Published online Nov 28, 2013. doi: 10.5412/wjsp.v3.i3.25
Revised: October 22, 2013
Accepted: November 7, 2013
Published online: November 28, 2013
Colorectal anastomosis after extended left colectomies may result difficult, and, sometimes, impossible due to the shortness of the vascular pedicles and the distance between the two ends. Total colectomy with ileo-rectal or ileo-anal anastomosis with sacrifice of healthy colon and ileocaecal valve is usually preferred to overcome this problem. In this manuscript we describe the step-by-step surgical technique of retroileal transmesenteric colorectal anastomosis which can be used as a salvage technique for both open and laparoscopic surgeries. We also discuss the advantages and disadvantages of this approach compared to other techniques. We believe that the widespread of laparoscopic colorectal surgery as well as the raising volume of metachronous colorectal resections will revive this vintage overlooked approach.

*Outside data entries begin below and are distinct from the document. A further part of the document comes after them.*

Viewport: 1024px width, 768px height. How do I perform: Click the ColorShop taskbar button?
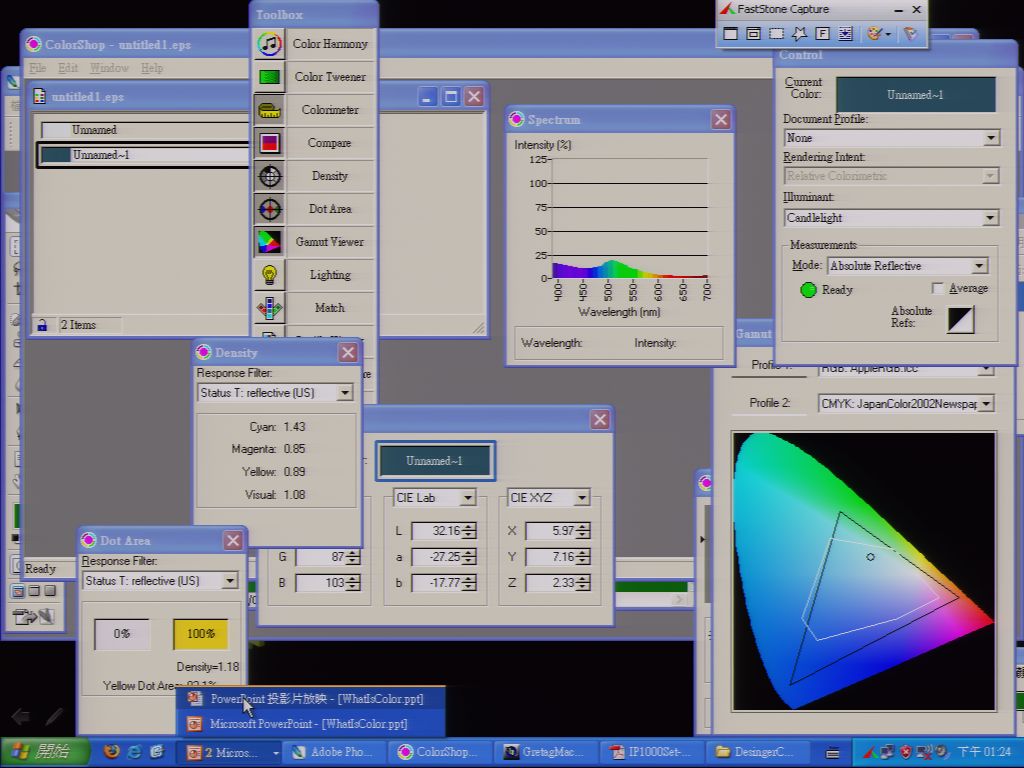tap(438, 752)
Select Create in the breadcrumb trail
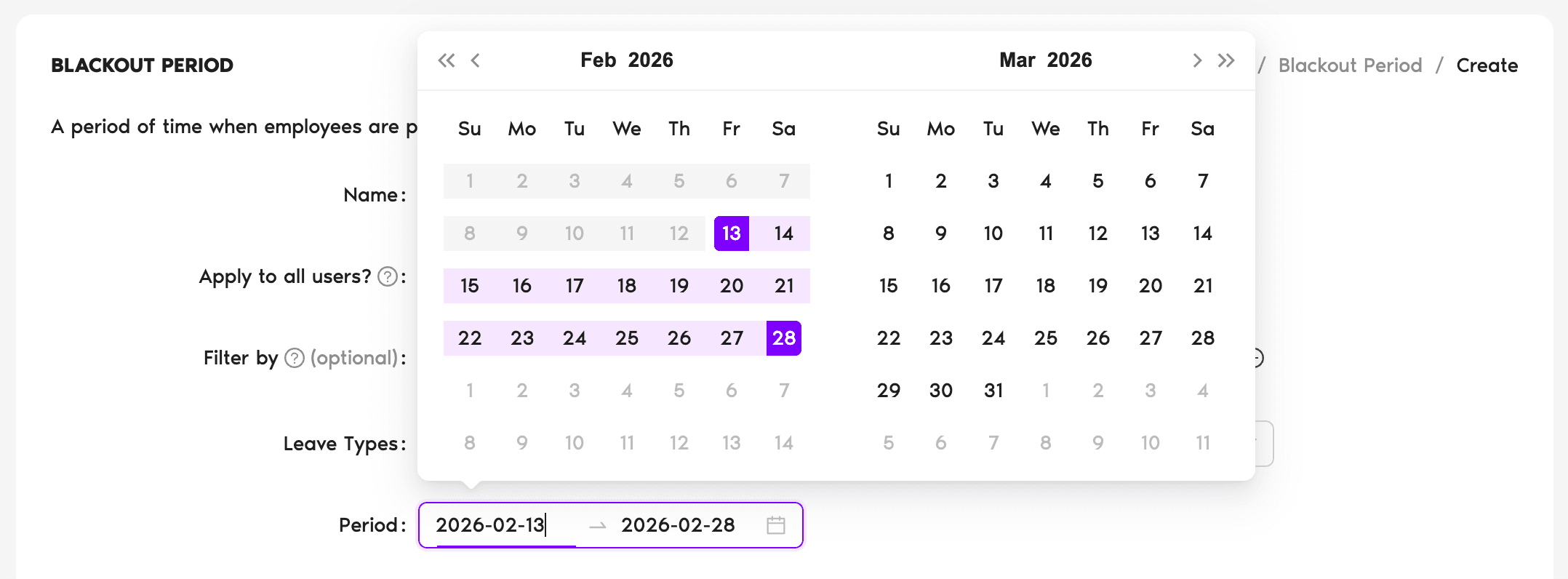The width and height of the screenshot is (1568, 579). [x=1487, y=65]
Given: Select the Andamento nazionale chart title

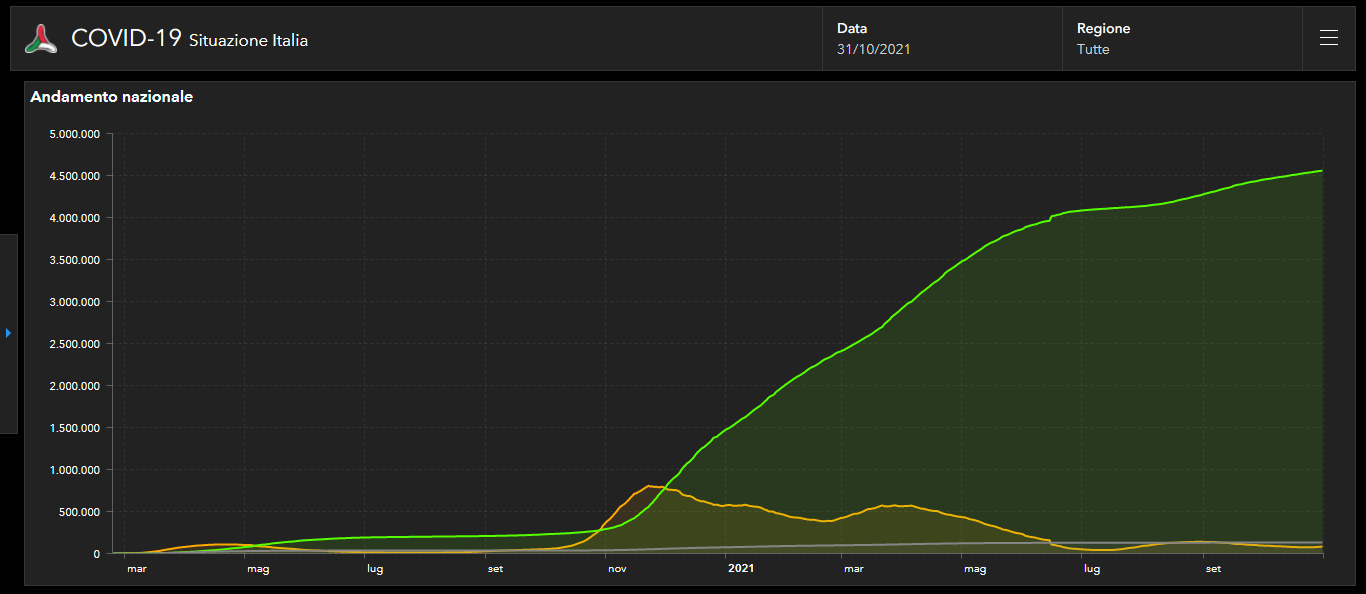Looking at the screenshot, I should coord(111,97).
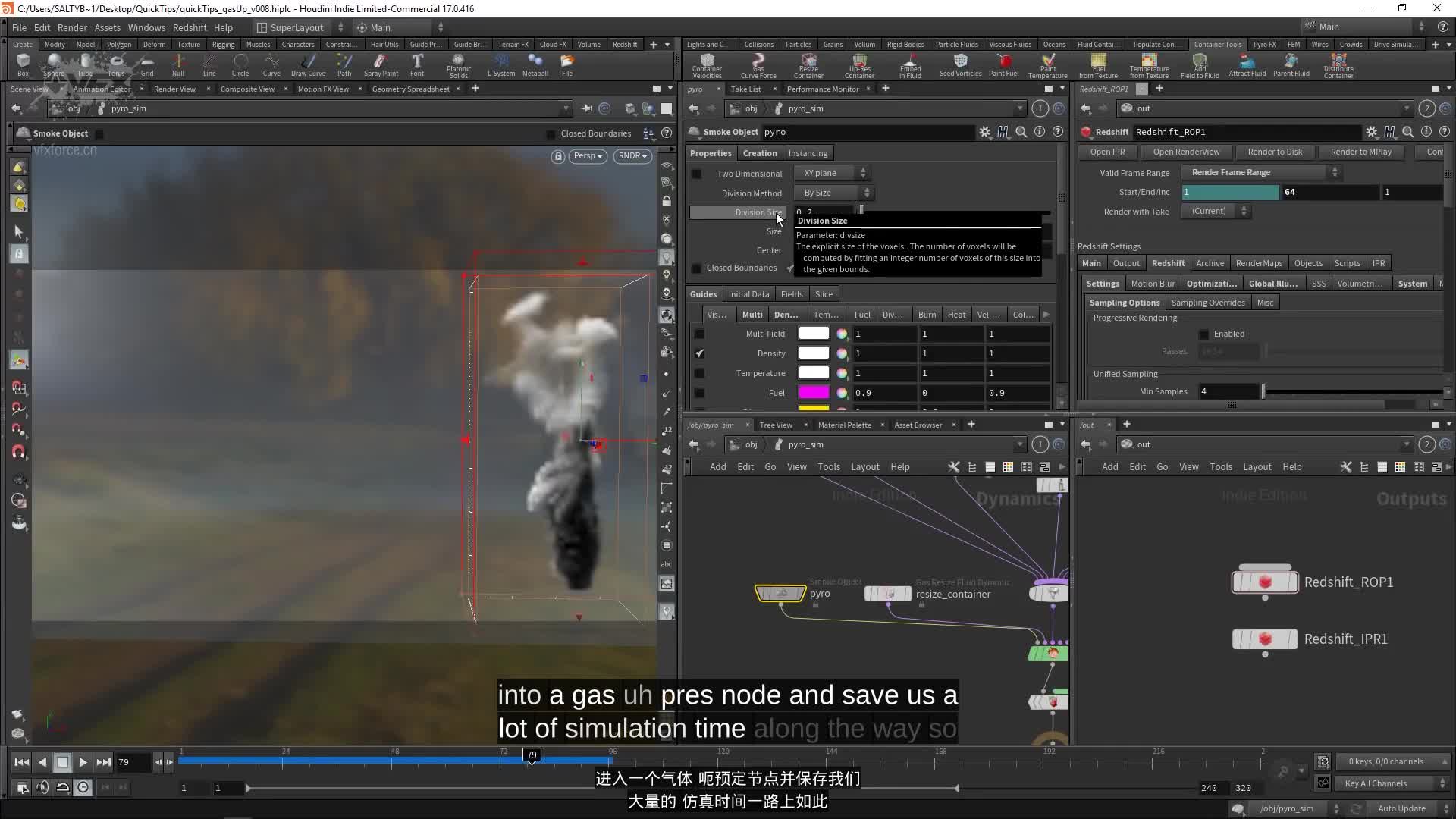Click the Open IPR button
Image resolution: width=1456 pixels, height=819 pixels.
coord(1106,152)
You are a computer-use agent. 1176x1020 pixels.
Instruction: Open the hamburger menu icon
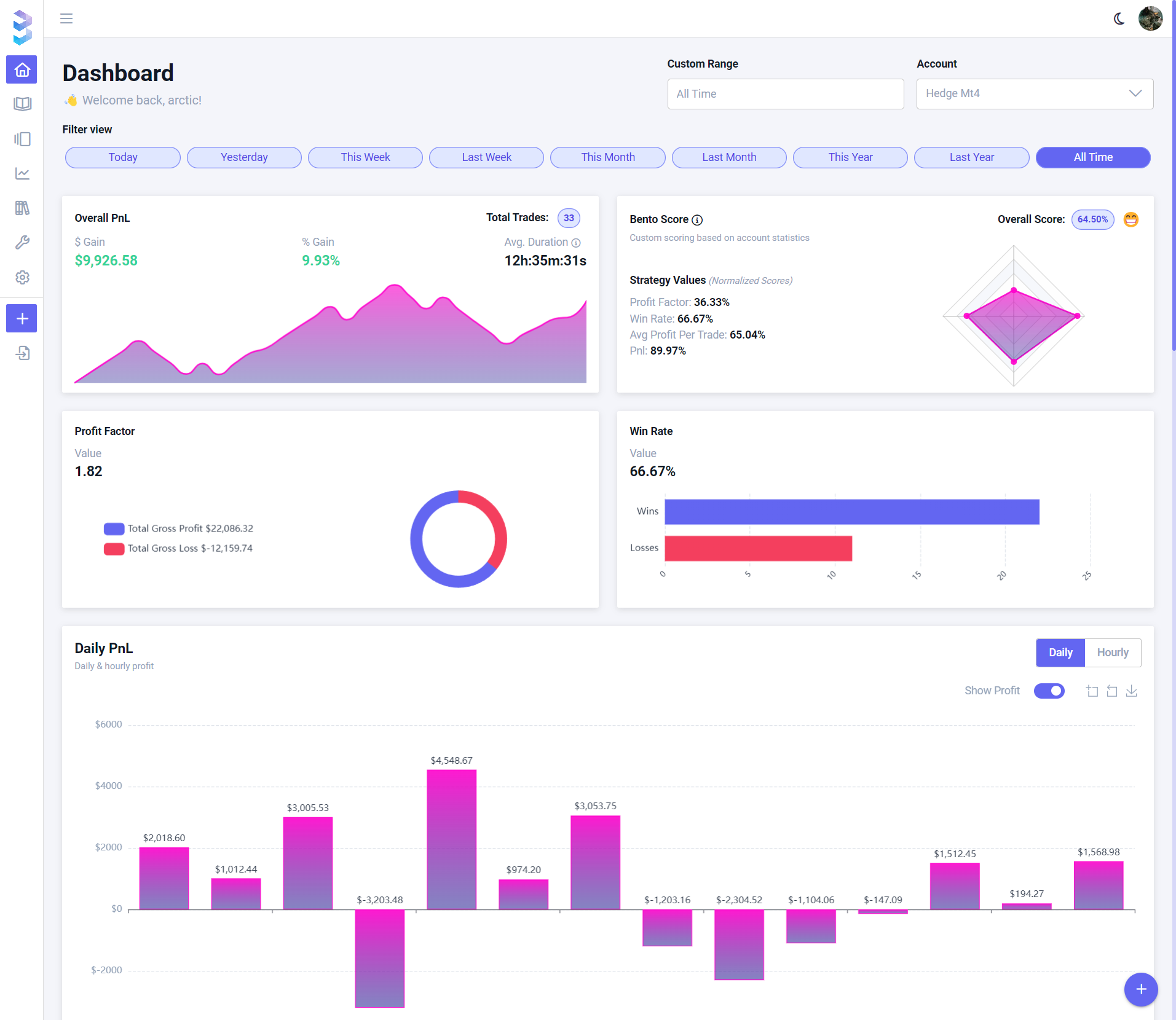click(66, 18)
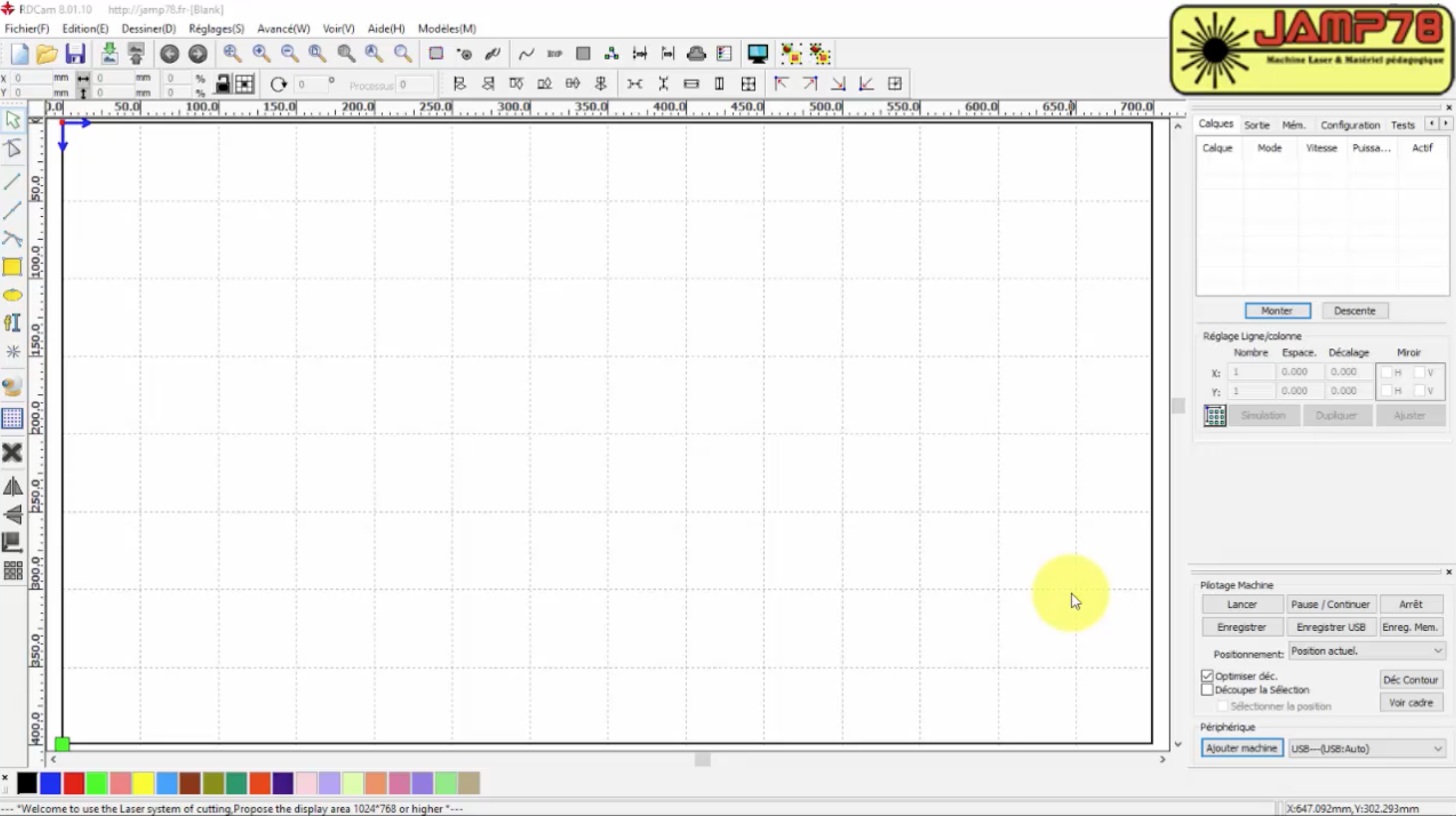Click the horizontal mirror tool icon
The image size is (1456, 816).
[x=12, y=486]
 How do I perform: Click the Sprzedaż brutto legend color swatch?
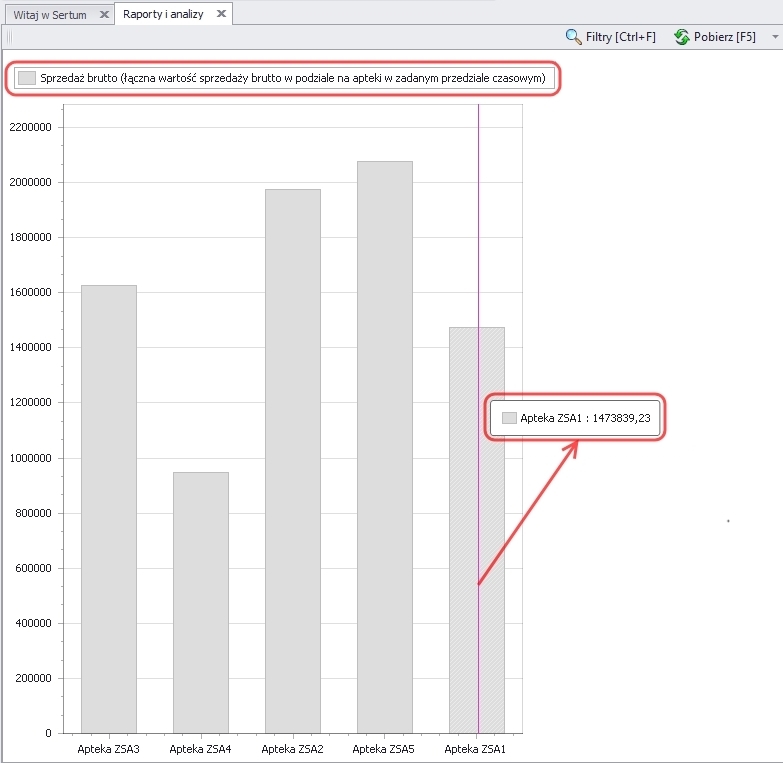pos(27,78)
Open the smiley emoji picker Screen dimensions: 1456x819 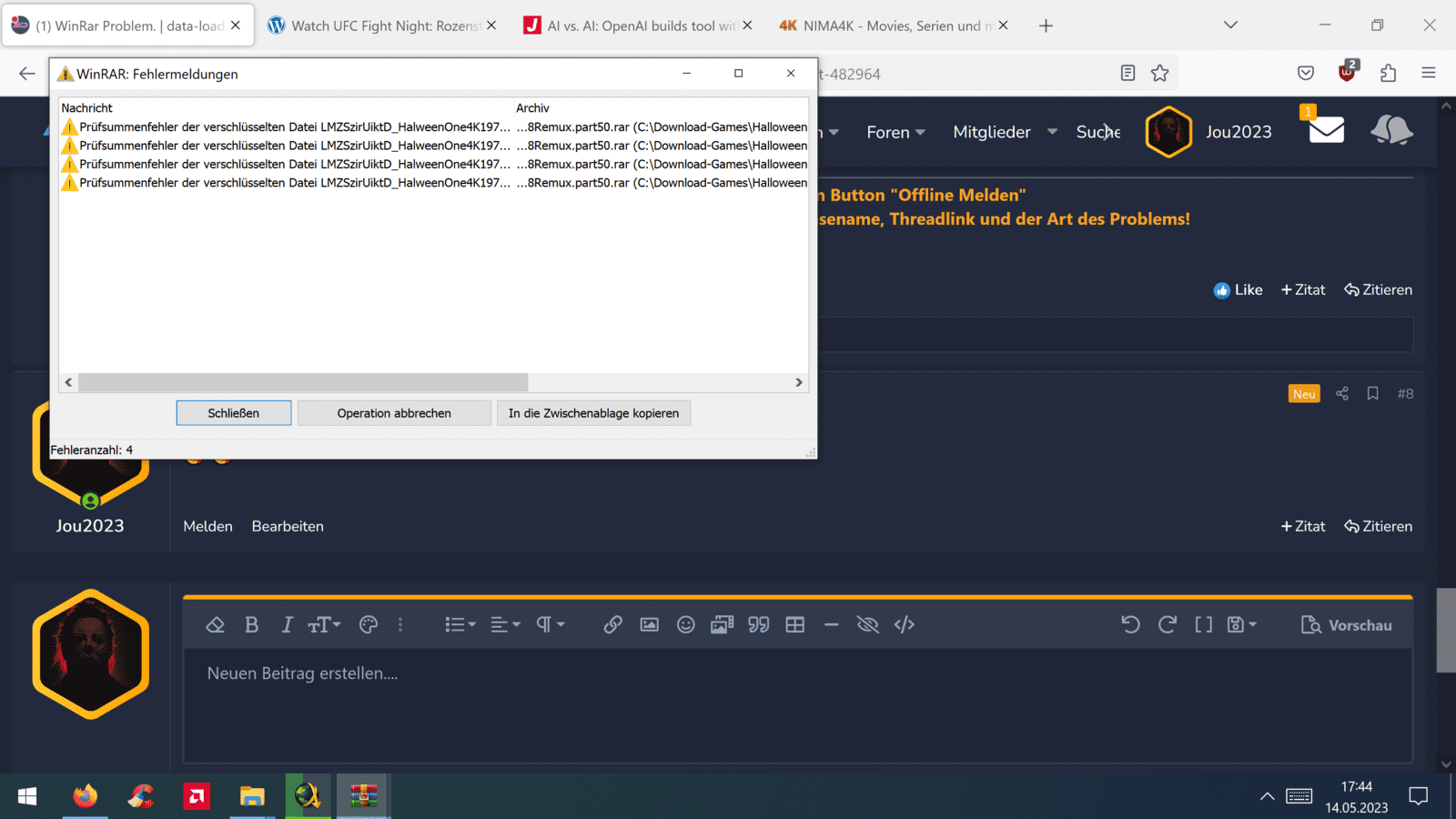tap(685, 624)
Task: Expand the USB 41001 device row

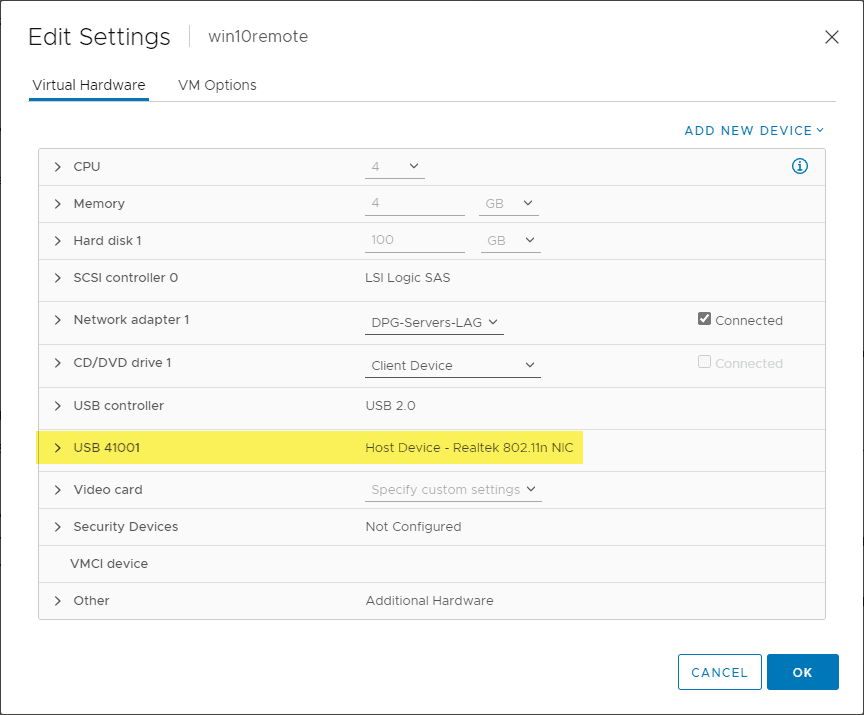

Core tip: Several approaches have been proposed as salvage techniques to avoid total colectomy with ileo-rectal or ileo-anal anastomosis after an extensive mobilization and left colon resection. However, as these techniques, which we are going to discuss hereafter, involve various technical difficulties, we present a valid alternative to ileo-rectal or ileo-anal anastomosis: a retro-ileal, trans-mesenteric colorectal anastomosis, first described by R. Turnbull in 1972, which allows a safe and tension free anastomosis after both open and laparoscopic extended left colon resections with inadequate residual length for standard colo-rectal anastomosis.